We've encountered a lot of problems of our own making in the TLS/PKI ecosystem in recent years, and whilst we've got better at dealing with them and even avoiding them, there's still a way to go.
Certificate Lifetime
The focus of these blog posts will be on the maximum allowed validity period of certificates, but not just the certificates used by websites, we'll be taking a look at CA certificates too. To get started, I'll be looking at the certificates that almost all of us use, and that's the certificates we all get so we can have HTTPS on our websites! I'll refer to them throughout as server certificates, but you may have come across them being called HTTPS certificates, SSL certificates, end-entity certificates, or one of a few other terms too!
Let's have a brief look at the history of certificates and if we roll back the clock far enough, there was a time when there wasn't a defined cap on the maximum validity period of a certificate. Before July 2012 you could go wild and it's easy to come across certificates that were issued with a validity period of 9 or even 10 years! [1][2]
Thinking about that now is absolutely mind blowing and we've chopped that down to just a fraction of what it used to be, and here's how we got here.
60 Months
The first time a limit was set on the validity period of a publicly-trusted certificate was in v1.0 of the Baseline Requirements. In §9.4 of that very first document, you can find the following:
Certificates issued after the Effective Date MUST have a Validity Period no greater than 60 months.

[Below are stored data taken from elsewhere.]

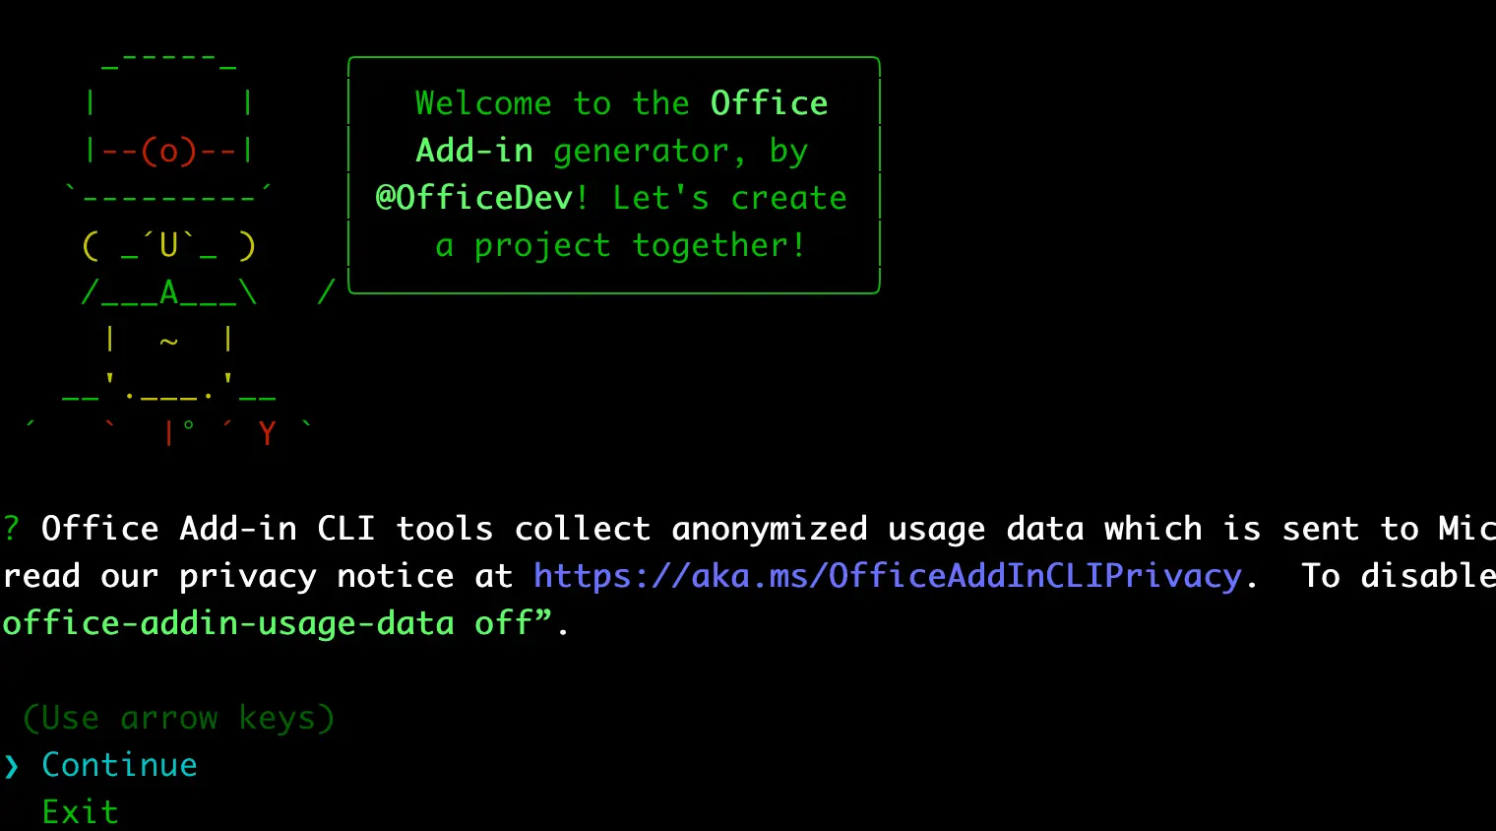Click the robot's red (o) eye
Image resolution: width=1496 pixels, height=831 pixels.
pyautogui.click(x=168, y=151)
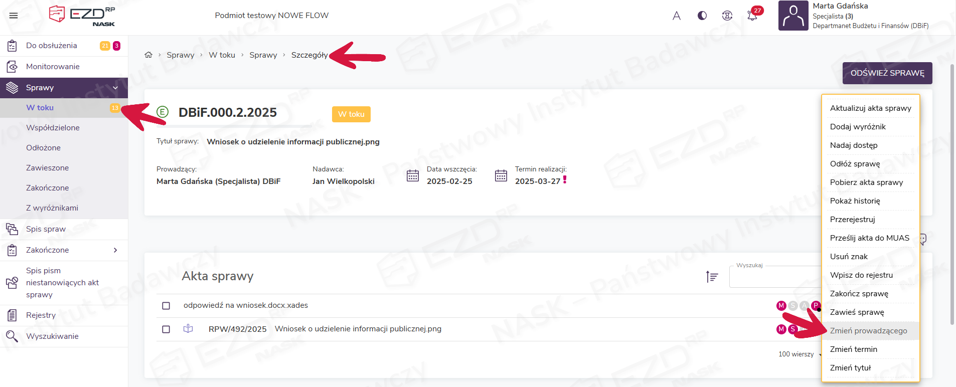Go to 'W toku' breadcrumb link
Screen dimensions: 956x387
pyautogui.click(x=222, y=55)
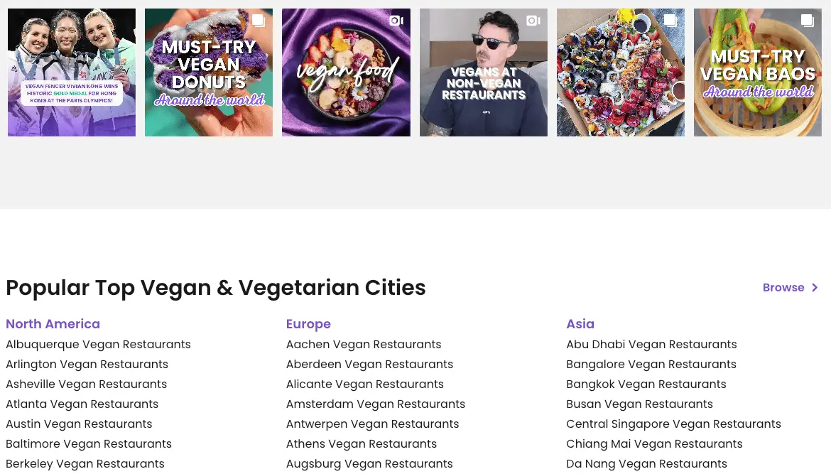Click the Browse link
The width and height of the screenshot is (831, 474).
[783, 288]
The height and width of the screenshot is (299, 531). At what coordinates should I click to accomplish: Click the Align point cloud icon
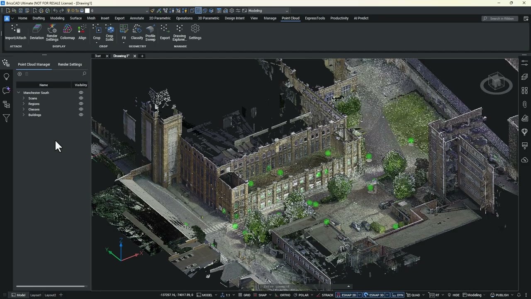82,32
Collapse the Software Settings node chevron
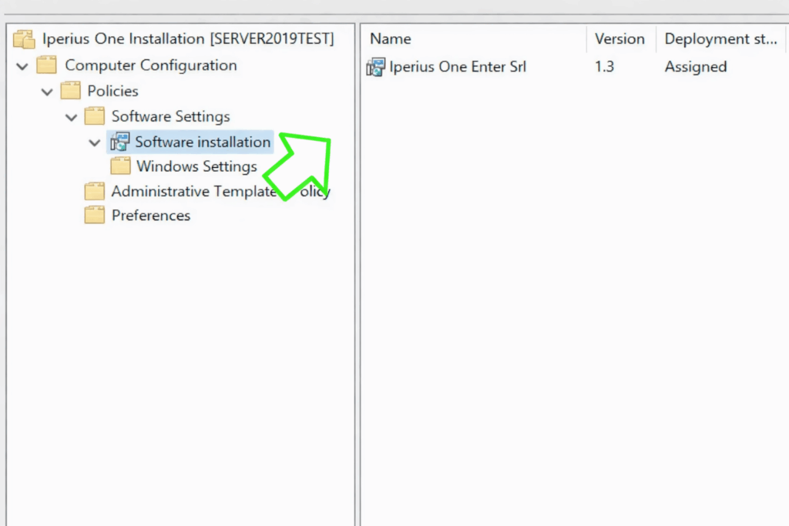 click(x=71, y=117)
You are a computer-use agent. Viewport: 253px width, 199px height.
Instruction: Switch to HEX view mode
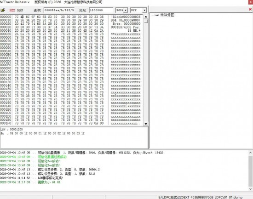point(12,10)
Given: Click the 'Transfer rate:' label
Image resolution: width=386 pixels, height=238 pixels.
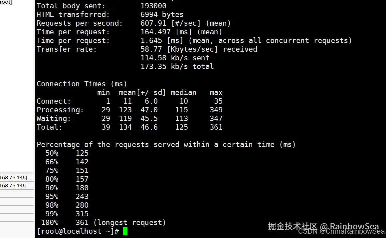Looking at the screenshot, I should 67,49.
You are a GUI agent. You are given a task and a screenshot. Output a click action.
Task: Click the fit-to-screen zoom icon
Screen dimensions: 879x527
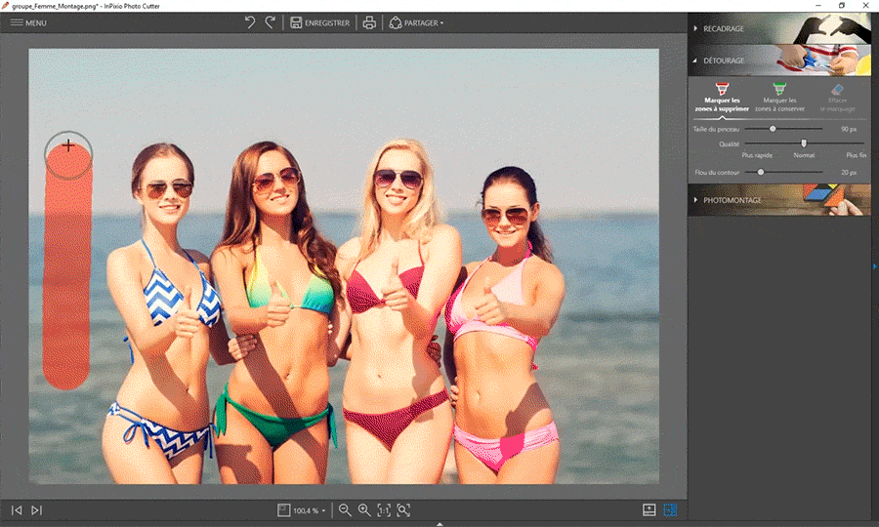pos(403,509)
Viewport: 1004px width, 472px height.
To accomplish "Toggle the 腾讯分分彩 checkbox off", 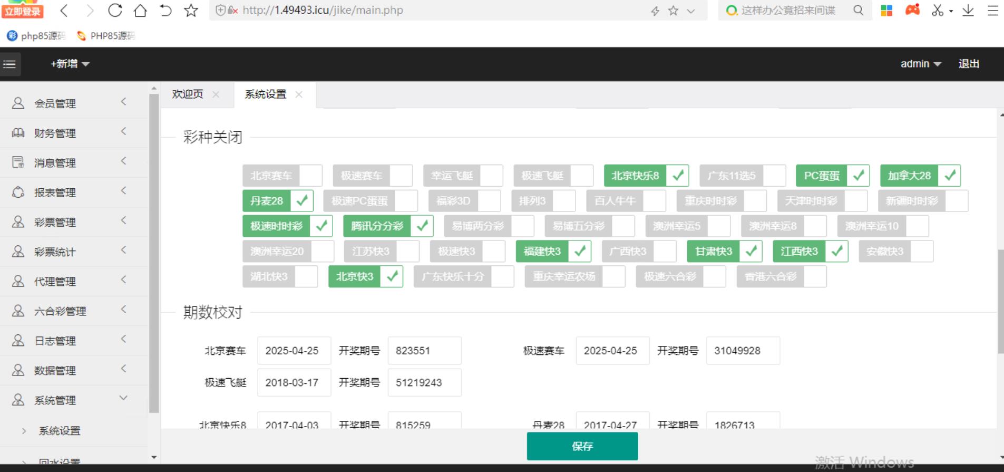I will coord(422,226).
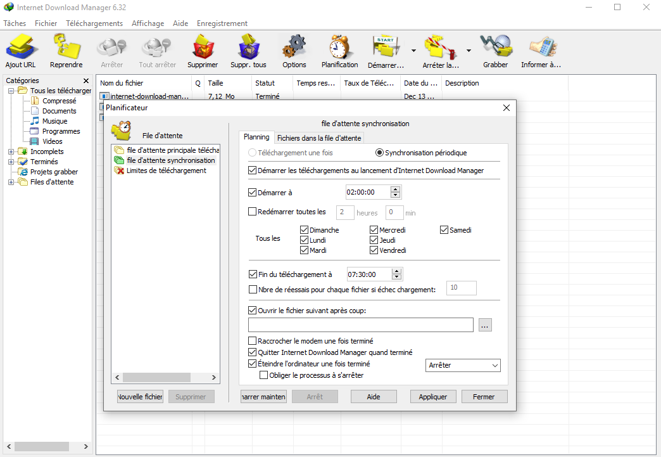661x457 pixels.
Task: Switch to Fichiers dans la file d'attente tab
Action: [319, 138]
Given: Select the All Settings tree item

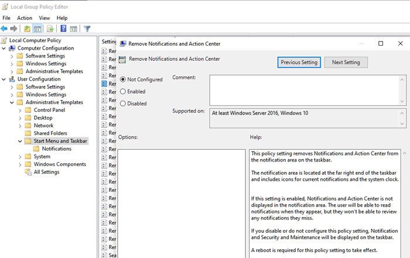Looking at the screenshot, I should (x=46, y=172).
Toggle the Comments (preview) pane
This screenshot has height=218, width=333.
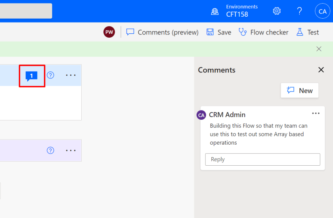(163, 32)
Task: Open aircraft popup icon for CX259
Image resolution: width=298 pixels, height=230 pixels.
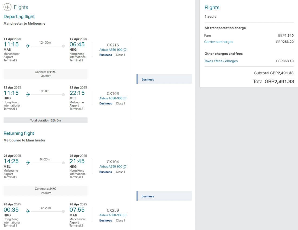Action: coord(125,215)
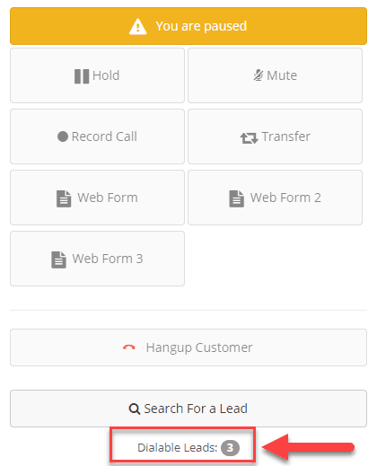Click the warning triangle icon in paused banner
The width and height of the screenshot is (377, 466).
[x=138, y=27]
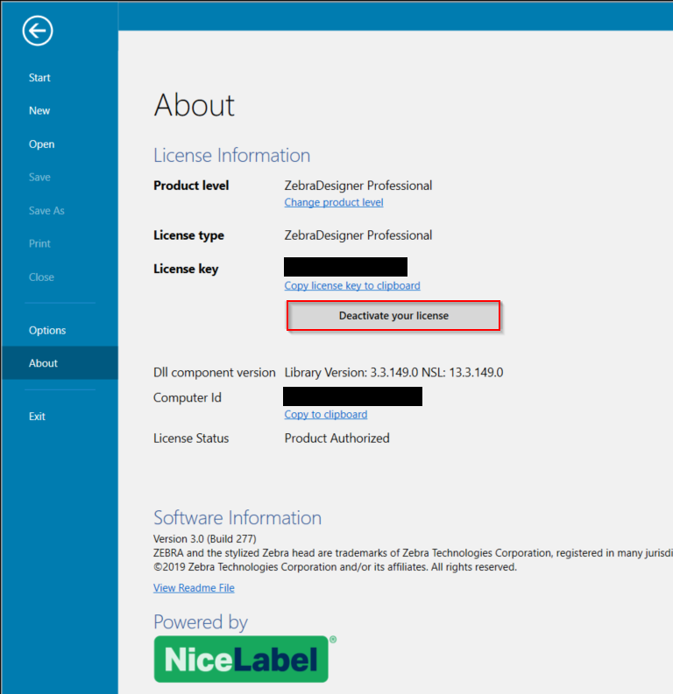Image resolution: width=673 pixels, height=694 pixels.
Task: Open the View Readme File link
Action: coord(194,588)
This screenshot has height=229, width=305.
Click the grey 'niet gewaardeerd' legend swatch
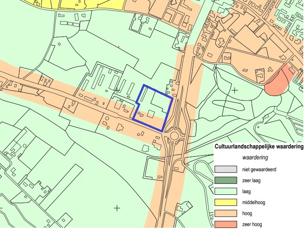click(x=225, y=170)
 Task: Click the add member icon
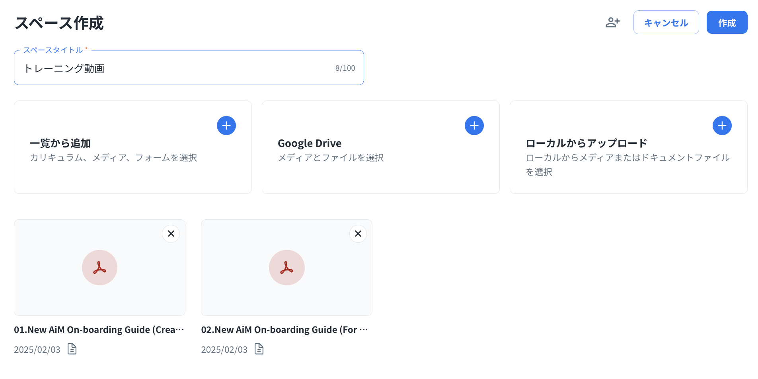pos(612,22)
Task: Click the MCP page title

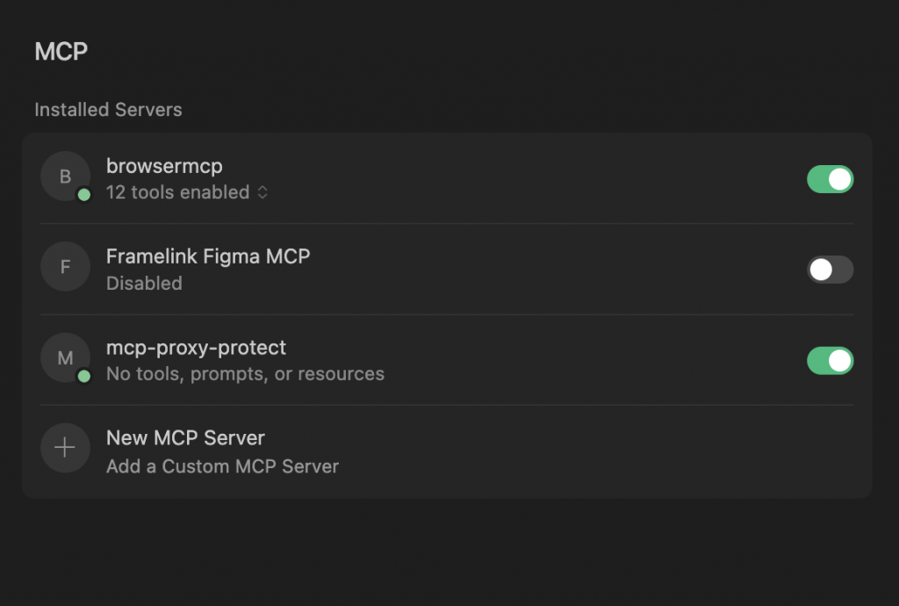Action: (x=61, y=52)
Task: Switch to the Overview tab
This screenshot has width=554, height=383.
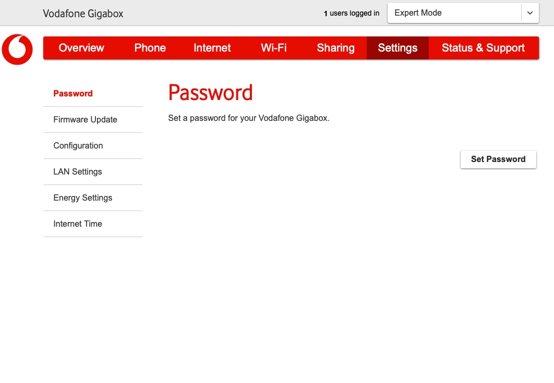Action: 81,47
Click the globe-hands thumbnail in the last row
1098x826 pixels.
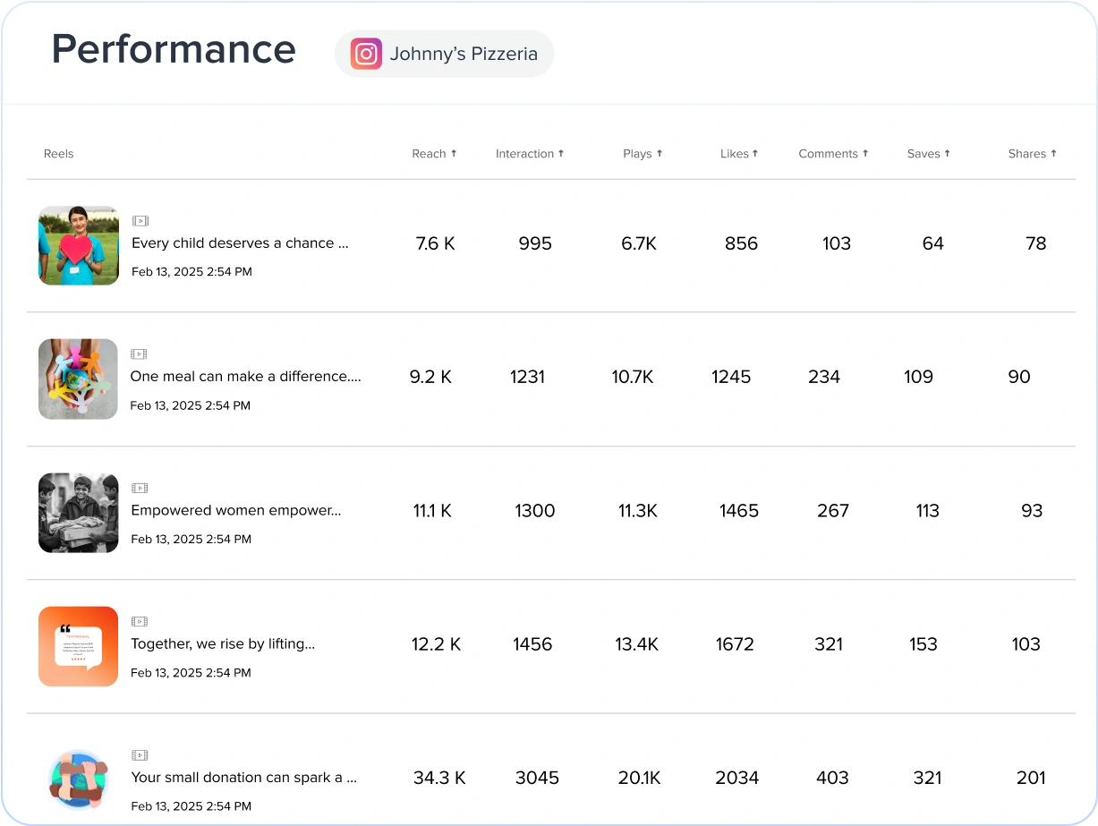(78, 780)
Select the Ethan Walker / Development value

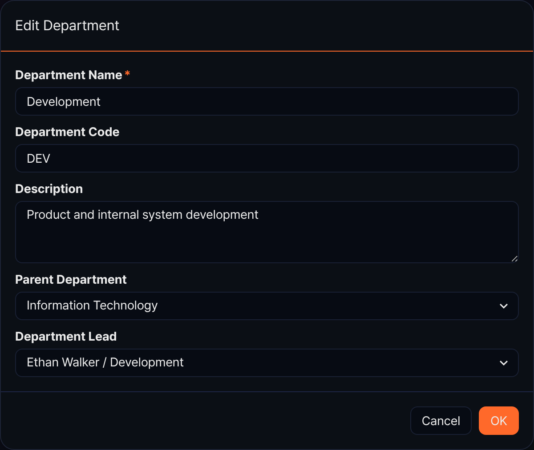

With an effective date of 1st July 2012, we saw the introduction of a limit that reduced certificates to being valid for "only" 5 years... That's pretty wild, and still completely inappropriate by today's standards, but that was a reduction from the 9 or 10 years you could see back then.
39 Months
The next reduction in certificate lifetime came on 1st April 2015 in v1.3.0 of the Baseline Requirements, and that saw the follow stipulation in §6.3.2:
Certificates issued after 1 April 2015 MUST have a Validity Period no greater than 39 months
A step in the right direction for sure, but this was still far too long, and there are many good reasons why, a few of which I detail here.
825 Days
As time progressed, we saw the next reduction in certificate lifetime come on 1st March 2018 in v1.4.4 of the Baseline Requirements, which set out in §6.3.2:
Certificates issued after 1 March 2018 MUST have a Validity Period no greater than 825 days
At this stage, certificates are getting to close to what has always been my recommendation of 12 months being the absolute limit, but we started to encounter some real friction from here.
398 Days
The industry tried to push through the idea of 398 day certificates before we had 825 day certificates, but the vote failed. Ballot 185 called for 398 day certificates from 24th August 2017 and was met with widespread resistance from major CA players in the industry. The 825 day certificates vote was seen as the compromise and passed, but it was inevitable that 398 day certificates would be proposed again.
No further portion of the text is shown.